Task item A: State whether each statement agrees with the car privacy article, answering yes or no and quoting the deciding words: (i) The survey evaluated the privacy policies of 25 vehicle brands. (ii) The survey was launched in 2017. (iii) The survey had reviewed car brands before.
Task item B: Echo everything in the car privacy article from "Surveyed car brands" down to "survey released Tuesday.".
Task item C: According to the car privacy article, who is the program director of the survey?

Text:
↓↓↓

Surveyed car brands fell short on consumer privacy protections

An evaluation of 25 vehicle brands’ consumer privacy policies found that none of them offer adequate protection, according to Mozilla’s “*Privacy Not Included” survey. Each brand collects too much data, can share or sell data too widely and fails to grant drivers control over their data, Mozilla said in its survey released Tuesday.

The “*Privacy Not Included” survey, launched in 2017, found that all 25 car brands reviewed collect more personal data than necessary and use that information beyond operating the vehicle. Some brands even collect data about drivers’ sex lives and genetics. Automakers harvest personal information through sensors, microphones, cameras, connected phones and other devices, company websites, dealerships and vehicle telematics, Mozilla said.

“There are no good choices for consumers because pretty much all car companies are a privacy nightmare,” said Jen Caltrider, the survey’s program director. “People are not talking about this enough. It seems to be flying under the radar, and it’s time for policymakers and regulators to get involved.”

Mozilla comprises a nonprofit and a corporation owned by that nonprofit. It runs the Firefox web browser and operates a virtual private network, email software and other privacy-oriented products.

“*Privacy Not Included” has reviewed smart speakers, dating apps, robot vacuums and even sex toys. This is the first time the survey has reviewed car brands.

↑↑↑

Collected data:
↓↓↓

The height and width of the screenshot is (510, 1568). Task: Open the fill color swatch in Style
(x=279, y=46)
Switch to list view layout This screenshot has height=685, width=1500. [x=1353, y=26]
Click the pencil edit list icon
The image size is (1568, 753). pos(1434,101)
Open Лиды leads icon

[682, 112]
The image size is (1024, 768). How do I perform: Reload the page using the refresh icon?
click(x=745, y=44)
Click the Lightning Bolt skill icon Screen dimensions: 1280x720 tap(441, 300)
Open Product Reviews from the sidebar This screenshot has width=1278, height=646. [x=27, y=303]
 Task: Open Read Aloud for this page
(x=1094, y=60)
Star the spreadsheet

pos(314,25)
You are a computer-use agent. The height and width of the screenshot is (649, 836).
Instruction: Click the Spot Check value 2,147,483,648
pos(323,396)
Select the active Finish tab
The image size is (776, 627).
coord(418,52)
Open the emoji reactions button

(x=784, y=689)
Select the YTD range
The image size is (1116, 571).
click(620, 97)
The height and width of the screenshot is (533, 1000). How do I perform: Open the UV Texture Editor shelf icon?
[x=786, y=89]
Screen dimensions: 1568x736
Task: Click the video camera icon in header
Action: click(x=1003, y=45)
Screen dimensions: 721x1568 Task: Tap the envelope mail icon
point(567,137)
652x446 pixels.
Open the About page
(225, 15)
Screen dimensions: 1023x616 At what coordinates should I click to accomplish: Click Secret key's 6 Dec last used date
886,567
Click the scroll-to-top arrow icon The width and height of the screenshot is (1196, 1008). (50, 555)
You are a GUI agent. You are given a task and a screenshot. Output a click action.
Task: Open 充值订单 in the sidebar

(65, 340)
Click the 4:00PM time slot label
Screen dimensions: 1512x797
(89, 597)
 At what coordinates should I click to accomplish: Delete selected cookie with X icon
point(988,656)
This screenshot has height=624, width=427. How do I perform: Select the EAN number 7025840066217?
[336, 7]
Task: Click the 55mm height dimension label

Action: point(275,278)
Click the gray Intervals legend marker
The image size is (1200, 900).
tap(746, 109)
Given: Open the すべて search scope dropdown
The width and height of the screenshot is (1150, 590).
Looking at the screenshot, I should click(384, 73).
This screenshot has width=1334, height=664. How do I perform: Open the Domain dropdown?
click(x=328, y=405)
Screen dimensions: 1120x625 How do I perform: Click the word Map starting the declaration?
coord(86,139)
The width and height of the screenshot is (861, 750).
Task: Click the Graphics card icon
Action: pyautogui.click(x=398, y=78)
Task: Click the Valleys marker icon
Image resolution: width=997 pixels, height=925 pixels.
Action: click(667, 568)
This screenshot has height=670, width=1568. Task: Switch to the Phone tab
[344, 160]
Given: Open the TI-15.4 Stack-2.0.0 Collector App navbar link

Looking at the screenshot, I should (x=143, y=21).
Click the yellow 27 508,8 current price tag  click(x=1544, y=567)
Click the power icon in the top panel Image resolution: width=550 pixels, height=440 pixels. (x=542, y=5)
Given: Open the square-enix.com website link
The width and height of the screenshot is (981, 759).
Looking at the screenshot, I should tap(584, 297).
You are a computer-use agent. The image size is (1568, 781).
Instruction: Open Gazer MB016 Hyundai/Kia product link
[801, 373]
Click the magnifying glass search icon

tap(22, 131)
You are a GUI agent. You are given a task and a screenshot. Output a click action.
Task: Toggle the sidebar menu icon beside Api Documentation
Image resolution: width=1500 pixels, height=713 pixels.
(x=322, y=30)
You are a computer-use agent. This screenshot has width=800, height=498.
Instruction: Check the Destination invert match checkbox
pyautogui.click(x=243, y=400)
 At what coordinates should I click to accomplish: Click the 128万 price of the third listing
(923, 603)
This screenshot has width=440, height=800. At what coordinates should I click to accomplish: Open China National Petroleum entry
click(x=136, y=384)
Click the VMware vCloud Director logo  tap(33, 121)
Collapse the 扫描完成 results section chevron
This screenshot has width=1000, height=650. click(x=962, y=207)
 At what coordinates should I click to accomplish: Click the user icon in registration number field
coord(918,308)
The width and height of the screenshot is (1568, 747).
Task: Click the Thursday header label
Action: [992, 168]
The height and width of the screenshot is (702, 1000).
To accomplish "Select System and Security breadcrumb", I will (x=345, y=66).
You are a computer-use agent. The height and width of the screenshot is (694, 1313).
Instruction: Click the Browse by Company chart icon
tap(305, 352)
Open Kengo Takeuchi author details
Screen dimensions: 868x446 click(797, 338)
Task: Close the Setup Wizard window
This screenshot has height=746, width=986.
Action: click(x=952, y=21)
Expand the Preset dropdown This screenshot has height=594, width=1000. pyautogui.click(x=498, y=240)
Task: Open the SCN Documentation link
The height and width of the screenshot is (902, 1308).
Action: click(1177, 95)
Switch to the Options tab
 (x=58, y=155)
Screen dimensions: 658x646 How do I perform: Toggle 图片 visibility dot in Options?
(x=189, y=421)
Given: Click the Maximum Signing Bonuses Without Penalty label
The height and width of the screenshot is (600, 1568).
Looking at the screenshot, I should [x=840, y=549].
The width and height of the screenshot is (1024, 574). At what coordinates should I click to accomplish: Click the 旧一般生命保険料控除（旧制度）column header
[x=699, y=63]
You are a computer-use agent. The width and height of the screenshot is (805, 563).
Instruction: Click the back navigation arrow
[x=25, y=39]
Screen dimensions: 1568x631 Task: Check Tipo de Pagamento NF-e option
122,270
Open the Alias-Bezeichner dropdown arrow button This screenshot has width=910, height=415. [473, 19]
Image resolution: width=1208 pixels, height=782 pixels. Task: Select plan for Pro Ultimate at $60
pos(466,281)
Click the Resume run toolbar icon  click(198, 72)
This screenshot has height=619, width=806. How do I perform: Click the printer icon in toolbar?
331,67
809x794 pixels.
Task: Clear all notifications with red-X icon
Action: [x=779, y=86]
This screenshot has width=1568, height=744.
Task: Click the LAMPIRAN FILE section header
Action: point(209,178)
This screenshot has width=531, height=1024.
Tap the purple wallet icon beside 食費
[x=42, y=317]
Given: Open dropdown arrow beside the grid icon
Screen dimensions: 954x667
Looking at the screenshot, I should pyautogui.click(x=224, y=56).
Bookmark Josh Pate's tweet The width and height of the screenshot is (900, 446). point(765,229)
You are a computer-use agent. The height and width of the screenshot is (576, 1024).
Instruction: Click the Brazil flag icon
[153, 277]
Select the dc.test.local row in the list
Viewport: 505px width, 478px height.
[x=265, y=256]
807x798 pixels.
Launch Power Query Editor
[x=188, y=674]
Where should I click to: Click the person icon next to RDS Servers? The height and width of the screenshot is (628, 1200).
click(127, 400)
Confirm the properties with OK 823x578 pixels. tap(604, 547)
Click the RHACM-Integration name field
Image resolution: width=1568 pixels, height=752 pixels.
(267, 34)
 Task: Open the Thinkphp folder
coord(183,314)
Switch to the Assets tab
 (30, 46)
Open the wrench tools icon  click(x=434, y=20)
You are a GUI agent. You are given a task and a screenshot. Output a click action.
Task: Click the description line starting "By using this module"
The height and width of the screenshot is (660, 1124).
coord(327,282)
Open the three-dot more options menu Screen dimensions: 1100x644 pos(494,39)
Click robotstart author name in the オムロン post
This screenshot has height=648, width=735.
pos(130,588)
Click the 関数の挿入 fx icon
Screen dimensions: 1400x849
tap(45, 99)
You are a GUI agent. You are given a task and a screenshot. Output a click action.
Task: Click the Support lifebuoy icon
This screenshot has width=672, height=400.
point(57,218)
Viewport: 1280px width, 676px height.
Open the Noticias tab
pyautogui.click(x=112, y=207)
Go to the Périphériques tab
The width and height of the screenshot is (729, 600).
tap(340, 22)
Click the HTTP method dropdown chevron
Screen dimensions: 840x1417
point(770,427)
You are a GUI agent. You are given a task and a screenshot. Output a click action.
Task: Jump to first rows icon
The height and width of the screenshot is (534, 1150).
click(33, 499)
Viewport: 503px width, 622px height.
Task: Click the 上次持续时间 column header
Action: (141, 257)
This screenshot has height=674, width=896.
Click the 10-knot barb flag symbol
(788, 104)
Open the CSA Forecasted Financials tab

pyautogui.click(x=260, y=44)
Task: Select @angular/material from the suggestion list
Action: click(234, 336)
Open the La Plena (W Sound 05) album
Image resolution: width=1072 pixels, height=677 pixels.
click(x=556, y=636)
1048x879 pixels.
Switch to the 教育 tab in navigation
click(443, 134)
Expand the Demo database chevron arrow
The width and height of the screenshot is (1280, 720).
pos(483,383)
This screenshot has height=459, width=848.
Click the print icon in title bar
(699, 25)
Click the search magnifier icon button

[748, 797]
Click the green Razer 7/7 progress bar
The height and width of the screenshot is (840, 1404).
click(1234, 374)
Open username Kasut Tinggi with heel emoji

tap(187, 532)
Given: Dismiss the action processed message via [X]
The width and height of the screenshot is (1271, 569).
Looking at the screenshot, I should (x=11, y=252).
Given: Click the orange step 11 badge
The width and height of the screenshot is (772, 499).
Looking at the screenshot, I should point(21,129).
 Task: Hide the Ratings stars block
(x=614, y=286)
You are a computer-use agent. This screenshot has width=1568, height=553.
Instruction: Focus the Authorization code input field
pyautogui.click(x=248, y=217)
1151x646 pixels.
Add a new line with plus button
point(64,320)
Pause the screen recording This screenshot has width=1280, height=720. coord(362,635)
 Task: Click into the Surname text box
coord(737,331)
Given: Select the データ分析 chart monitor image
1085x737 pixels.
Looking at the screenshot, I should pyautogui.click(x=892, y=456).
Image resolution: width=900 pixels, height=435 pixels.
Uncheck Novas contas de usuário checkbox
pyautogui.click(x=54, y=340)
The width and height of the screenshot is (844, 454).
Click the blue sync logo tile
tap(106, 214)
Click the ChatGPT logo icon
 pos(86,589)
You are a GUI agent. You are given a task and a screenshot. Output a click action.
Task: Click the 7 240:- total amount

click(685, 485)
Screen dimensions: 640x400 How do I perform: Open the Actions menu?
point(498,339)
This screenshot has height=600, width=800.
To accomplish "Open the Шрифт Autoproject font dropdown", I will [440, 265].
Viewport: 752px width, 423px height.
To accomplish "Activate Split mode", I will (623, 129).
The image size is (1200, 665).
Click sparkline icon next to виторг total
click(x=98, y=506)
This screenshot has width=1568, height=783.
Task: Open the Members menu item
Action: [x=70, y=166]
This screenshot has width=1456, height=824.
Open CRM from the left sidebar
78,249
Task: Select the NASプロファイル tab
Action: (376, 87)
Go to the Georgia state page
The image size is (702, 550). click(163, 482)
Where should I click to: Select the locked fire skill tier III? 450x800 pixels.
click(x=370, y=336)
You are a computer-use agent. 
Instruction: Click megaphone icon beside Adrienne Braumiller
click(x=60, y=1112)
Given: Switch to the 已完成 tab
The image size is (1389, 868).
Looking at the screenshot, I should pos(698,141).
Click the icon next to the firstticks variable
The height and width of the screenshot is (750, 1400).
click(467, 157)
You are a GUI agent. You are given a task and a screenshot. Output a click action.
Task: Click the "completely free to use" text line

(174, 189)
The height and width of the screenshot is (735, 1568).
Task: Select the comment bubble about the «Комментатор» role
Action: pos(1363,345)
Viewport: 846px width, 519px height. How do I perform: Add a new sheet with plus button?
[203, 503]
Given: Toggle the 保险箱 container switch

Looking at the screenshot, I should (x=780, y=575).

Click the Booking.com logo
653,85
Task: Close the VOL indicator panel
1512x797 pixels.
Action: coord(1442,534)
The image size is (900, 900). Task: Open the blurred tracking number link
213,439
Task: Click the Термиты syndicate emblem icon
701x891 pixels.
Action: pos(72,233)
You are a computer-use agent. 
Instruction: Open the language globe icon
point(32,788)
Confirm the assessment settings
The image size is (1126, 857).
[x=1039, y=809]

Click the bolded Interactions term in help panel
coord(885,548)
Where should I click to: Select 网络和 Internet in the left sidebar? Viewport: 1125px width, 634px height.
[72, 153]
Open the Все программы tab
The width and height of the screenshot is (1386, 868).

↑↑↑

Exercise output A:
(i) Yes: "An evaluation of 25 vehicle brands’ consumer privacy policies"
(ii) Yes: "launched in 2017"
(iii) No: "This is the first time the survey has reviewed car brands."

Exercise output B:
Surveyed car brands fell short on consumer privacy protections

An evaluation of 25 vehicle brands’ consumer privacy policies found that none of them offer adequate protection, according to Mozilla’s “*Privacy Not Included” survey. Each brand collects too much data, can share or sell data too widely and fails to grant drivers control over their data, Mozilla said in its survey released Tuesday.

Exercise output C: Jen Caltrider